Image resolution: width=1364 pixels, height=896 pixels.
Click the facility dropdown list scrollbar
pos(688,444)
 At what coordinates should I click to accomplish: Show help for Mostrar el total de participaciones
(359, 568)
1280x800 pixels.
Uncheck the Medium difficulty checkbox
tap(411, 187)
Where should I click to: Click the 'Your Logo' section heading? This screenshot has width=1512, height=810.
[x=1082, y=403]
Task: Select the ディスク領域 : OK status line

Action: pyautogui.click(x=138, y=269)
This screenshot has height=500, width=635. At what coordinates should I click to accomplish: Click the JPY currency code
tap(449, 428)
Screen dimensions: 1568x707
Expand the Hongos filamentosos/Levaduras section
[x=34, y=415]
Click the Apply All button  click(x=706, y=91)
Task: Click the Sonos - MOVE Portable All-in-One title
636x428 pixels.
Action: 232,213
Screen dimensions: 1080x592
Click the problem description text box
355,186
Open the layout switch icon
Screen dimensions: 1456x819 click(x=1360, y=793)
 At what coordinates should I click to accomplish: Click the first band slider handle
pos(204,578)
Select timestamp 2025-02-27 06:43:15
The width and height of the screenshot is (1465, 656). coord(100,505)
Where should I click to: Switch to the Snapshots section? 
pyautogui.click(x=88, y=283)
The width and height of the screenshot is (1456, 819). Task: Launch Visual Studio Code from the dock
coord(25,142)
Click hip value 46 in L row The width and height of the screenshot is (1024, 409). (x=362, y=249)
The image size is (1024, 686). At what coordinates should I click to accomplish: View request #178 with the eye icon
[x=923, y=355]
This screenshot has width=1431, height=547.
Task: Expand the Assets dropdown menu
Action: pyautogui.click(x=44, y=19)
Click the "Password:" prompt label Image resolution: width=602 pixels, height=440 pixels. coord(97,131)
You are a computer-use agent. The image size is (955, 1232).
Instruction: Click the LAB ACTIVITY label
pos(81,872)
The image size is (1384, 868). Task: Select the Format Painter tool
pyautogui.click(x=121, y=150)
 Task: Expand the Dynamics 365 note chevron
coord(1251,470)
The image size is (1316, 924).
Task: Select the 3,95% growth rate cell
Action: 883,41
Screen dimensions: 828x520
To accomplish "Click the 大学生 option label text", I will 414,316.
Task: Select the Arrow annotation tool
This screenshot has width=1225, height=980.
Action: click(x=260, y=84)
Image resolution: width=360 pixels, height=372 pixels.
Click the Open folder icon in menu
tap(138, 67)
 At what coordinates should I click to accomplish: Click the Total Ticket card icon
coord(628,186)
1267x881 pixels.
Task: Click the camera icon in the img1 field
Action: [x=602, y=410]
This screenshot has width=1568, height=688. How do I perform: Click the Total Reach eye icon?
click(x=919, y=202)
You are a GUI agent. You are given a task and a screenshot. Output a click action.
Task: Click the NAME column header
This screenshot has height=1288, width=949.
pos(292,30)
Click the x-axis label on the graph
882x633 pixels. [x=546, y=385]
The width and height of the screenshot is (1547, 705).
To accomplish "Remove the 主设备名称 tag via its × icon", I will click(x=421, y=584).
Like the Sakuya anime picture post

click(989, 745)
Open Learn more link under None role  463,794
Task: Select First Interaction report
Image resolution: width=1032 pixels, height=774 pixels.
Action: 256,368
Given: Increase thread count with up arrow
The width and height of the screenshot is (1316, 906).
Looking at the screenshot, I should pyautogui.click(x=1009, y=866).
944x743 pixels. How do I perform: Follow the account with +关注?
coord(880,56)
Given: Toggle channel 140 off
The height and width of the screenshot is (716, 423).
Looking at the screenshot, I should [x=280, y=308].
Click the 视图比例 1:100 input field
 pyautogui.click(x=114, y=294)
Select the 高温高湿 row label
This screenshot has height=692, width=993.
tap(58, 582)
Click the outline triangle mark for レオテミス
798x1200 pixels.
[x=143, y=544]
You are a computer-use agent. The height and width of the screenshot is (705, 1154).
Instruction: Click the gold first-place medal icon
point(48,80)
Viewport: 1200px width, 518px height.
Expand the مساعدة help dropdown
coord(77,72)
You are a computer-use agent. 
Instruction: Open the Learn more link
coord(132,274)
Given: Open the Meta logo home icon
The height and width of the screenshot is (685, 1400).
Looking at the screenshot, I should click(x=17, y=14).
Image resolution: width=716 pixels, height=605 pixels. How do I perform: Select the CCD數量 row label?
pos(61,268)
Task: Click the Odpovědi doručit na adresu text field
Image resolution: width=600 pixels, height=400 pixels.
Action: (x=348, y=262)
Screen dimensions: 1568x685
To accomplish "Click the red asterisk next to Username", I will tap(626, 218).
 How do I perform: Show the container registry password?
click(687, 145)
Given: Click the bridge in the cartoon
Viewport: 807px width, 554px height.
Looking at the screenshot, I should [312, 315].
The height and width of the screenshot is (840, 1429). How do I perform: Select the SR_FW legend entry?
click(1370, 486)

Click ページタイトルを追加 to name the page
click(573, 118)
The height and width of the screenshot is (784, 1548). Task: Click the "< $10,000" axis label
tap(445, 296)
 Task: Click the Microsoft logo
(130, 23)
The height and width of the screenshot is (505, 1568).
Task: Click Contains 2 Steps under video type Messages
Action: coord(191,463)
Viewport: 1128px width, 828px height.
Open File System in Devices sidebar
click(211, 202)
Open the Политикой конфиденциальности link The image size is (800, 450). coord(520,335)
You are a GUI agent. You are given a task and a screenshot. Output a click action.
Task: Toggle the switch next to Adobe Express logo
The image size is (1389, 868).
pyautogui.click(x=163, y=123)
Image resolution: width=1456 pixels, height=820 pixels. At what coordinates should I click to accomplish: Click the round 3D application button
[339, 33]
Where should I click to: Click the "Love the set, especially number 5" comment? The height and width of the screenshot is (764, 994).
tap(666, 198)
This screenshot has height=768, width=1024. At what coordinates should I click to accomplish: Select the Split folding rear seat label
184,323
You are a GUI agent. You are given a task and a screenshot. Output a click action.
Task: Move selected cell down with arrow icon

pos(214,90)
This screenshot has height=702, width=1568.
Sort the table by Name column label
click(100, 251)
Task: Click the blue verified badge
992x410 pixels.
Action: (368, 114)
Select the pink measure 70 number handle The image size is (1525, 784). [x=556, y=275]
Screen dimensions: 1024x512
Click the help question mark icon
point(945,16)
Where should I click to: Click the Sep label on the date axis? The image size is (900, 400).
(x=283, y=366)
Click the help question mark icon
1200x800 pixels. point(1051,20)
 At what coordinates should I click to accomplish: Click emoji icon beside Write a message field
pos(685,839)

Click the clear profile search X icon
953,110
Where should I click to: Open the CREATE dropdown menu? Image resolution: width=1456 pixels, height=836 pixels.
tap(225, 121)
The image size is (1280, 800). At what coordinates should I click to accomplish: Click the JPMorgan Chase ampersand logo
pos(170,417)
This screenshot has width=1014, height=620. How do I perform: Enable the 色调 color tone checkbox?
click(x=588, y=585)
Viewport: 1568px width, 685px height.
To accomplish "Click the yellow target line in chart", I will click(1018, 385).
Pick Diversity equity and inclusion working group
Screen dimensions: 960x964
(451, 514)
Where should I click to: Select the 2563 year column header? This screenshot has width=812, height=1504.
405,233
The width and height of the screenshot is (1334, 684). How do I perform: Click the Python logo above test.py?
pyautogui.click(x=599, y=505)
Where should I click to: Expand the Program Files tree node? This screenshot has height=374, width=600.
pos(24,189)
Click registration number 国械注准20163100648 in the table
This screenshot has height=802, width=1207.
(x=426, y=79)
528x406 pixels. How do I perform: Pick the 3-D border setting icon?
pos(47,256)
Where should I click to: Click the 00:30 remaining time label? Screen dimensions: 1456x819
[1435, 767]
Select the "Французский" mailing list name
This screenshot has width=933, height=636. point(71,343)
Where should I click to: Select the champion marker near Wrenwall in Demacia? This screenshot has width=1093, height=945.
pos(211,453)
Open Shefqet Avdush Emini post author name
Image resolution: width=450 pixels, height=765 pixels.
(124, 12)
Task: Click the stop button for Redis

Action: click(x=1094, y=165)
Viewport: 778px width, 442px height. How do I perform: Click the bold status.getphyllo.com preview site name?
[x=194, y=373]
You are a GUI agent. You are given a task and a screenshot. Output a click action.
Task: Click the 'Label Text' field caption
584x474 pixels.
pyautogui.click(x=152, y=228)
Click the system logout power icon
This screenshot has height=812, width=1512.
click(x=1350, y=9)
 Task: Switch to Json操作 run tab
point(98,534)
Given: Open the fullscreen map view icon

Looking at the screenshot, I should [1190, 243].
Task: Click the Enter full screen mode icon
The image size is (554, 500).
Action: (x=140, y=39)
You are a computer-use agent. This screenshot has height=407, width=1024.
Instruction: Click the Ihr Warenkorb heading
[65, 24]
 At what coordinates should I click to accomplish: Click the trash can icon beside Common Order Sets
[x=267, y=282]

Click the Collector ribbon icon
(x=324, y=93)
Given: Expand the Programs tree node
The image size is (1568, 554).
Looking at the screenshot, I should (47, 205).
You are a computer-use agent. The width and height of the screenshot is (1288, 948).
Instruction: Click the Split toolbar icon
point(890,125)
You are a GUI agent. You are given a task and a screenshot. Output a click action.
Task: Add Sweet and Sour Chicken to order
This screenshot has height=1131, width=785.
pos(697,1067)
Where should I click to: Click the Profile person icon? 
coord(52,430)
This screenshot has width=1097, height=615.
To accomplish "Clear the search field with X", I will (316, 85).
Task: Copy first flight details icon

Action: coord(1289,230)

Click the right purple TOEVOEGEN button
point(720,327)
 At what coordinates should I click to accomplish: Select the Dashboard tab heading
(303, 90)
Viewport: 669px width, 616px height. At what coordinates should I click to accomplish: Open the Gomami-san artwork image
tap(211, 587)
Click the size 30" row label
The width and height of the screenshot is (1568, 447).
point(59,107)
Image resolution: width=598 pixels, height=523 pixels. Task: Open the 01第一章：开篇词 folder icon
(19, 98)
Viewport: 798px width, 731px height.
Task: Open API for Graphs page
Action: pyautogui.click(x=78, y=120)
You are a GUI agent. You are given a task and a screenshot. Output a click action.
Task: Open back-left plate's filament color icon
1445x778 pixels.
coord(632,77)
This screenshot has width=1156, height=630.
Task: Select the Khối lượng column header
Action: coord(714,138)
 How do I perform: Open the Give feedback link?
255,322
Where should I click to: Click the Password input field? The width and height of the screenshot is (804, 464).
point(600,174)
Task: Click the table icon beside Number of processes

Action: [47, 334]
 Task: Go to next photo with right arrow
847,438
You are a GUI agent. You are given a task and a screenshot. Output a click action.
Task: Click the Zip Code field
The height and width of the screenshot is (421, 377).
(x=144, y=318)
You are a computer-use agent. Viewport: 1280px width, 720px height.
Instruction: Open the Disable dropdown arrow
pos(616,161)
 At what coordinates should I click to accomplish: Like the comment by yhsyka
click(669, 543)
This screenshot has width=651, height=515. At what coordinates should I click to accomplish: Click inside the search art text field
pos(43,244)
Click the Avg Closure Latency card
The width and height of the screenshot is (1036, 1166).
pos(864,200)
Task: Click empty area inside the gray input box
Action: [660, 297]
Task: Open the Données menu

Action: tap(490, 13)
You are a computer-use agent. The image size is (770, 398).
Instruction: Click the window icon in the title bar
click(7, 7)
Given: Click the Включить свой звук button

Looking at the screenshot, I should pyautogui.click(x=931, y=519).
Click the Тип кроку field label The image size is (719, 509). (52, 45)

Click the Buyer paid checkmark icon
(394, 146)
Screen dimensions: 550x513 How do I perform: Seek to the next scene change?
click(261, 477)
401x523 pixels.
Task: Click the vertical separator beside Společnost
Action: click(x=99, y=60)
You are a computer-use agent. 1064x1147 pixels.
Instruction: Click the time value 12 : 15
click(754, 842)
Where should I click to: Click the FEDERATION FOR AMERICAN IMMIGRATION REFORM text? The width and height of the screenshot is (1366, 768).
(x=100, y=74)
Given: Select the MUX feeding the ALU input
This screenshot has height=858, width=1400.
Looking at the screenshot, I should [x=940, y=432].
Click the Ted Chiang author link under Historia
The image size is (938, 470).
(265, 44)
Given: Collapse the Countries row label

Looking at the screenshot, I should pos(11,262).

+ + + +

- [Énoncé]: Recopiez à l'identique les données, de la ligne contenant « The image size is (1384, 868). » jusqu'à la ligne contenant « click(989, 745) », ces deux lignes incluses.

- [Résultat attendu]:
The image size is (1384, 868). Task: Select the Format Painter tool
pyautogui.click(x=121, y=150)
 Task: Expand the Dynamics 365 note chevron
coord(1251,470)
The image size is (1316, 924).
Task: Select the 3,95% growth rate cell
Action: 883,41
Screen dimensions: 828x520
To accomplish "Click the 大学生 option label text", I will 414,316.
Task: Select the Arrow annotation tool
This screenshot has width=1225, height=980.
Action: click(x=260, y=84)
Image resolution: width=360 pixels, height=372 pixels.
Click the Open folder icon in menu
tap(138, 67)
 At what coordinates should I click to accomplish: Click the Total Ticket card icon
coord(628,186)
1267x881 pixels.
Task: Click the camera icon in the img1 field
Action: [x=602, y=410]
This screenshot has width=1568, height=688. How do I perform: Click the Total Reach eye icon?
click(x=919, y=202)
You are a GUI agent. You are given a task and a screenshot. Output a click action.
Task: Click the NAME column header
This screenshot has height=1288, width=949.
pos(292,30)
Click the x-axis label on the graph
882x633 pixels. [x=546, y=385]
The width and height of the screenshot is (1547, 705).
To accomplish "Remove the 主设备名称 tag via its × icon", I will click(x=421, y=584).
Like the Sakuya anime picture post

click(989, 745)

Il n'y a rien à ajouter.